Sputnik – On 8 May, a year after the US exited the Iran nuclear deal, Tehran partially suspended its obligations under the JCPOA. On the same day, Iran gave the other treaty signatories – China, the EU, France, Germany, Russia and the UK – an ultimatum, that it would reduce other obligations in 60 days if they did not shield Tehran from the US sanctions.
The nation’s deputy foreign minister, Abbas Araqchi, reportedly said that Iran’s move to decrease its commitment to the JCPOA, also known as the Iran nuclear deal, was a national decision and would be irreversible, as Tehran’s demands have not been met.
“The European signatories of the deal lack the will to save the deal. Our decision to decrease our commitment to the deal is a national decision and it is irreversible as long as our demands are not met”, Araqchi said after meeting the British minister for the Middle East in Tehran, according to Reuters.
Iran Supreme National Security Council Secretary Ali Shamkhani said earlier that the country is not currently considering the possibility of any state mediating an Iran-US dialogue on the JCPOA.
“Mediation is out of the question in the current situation. The United States has unilaterally withdrawn from the JCPOA, it has flouted its obligations and it has introduced illegal sanctions against Iran. The United States should return to the starting point and correct its own mistakes.

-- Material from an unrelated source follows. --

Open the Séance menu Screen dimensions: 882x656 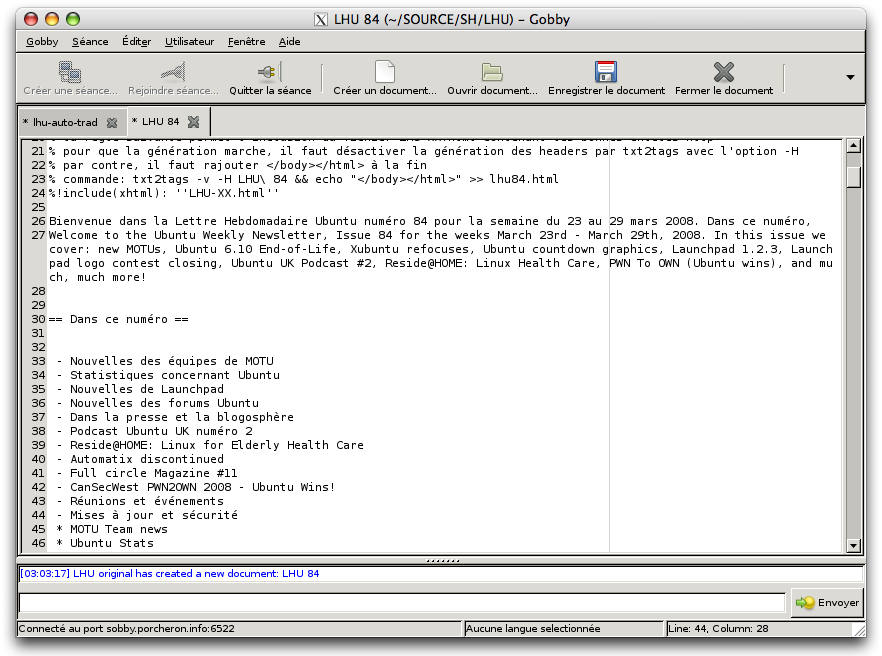pos(90,41)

This process needs no mediation”, Shamkhani said.
Meanwhile, the German Foreign Ministry said that a meeting of the Joint Commission of the JCPOA would be held in Vienna on 28 June at the level of political directors, alongside continuing escalation in the Middle East.

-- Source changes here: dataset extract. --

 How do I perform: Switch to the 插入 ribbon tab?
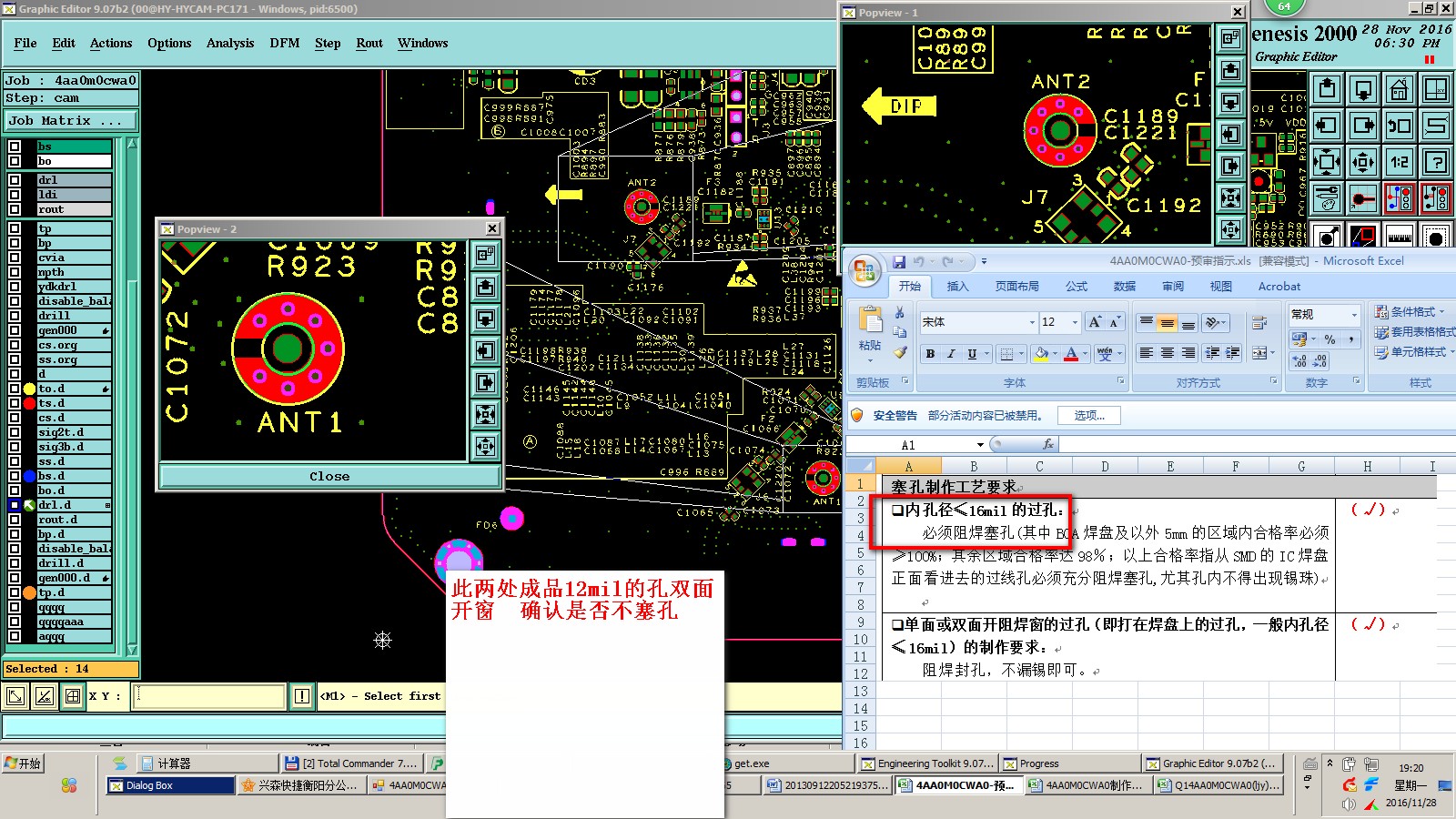(958, 286)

The EU diplomatic service said earlier in the day that the meeting would be aimed at resolving problems caused by US sanctions and reviewing statements by Iran regarding the fulfillment of its nuclear commitments.
Tensions have been on the rise between the United States and Iran since Washington pulled out of a nuclear deal. Tensions rose further after Washington accused Tehran of attacking oil tankersand deployed warships in the Persian Gulf.

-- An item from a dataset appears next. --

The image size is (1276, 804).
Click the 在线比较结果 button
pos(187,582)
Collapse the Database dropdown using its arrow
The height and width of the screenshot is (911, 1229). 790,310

Most recently, the Iranian Islamic Revolutionary Guard Corps on Thursday downed a US Northrop Grumman RQ-4 Global Hawk surveillance drone in the coastal Hormozgan Province, stressing that the spy drone was in violation of Iran airspace. The US Central Command claimed that an Iranian missile shot down the Navy drone while it was operating in international airspace over the Strait of Hormuz.
Reacting to these developments, US President Donald Trump initially said Iran had made “a very big mistake” but later told reporters that he doubted the drone was shot down intentionally. Some US lawmakers, however, called for taking military action against Iran over the incident.
The New York Times reported Thursday, citing senior US administration officials, that Trump had authorized strikes on a number of targets in Iran but then called off his decision.
Earlier in the day, Kremlin spokesman Dmitry Peskov called the situation in the Persian Gulf tense and extremely worrying. Russian Deputy Foreign Minister Sergey Ryabkov said that the danger of a conflict between the United States and Iran has not disappeared and that Moscow urges Washington to weigh the consequences and avoid ill-advised decisions.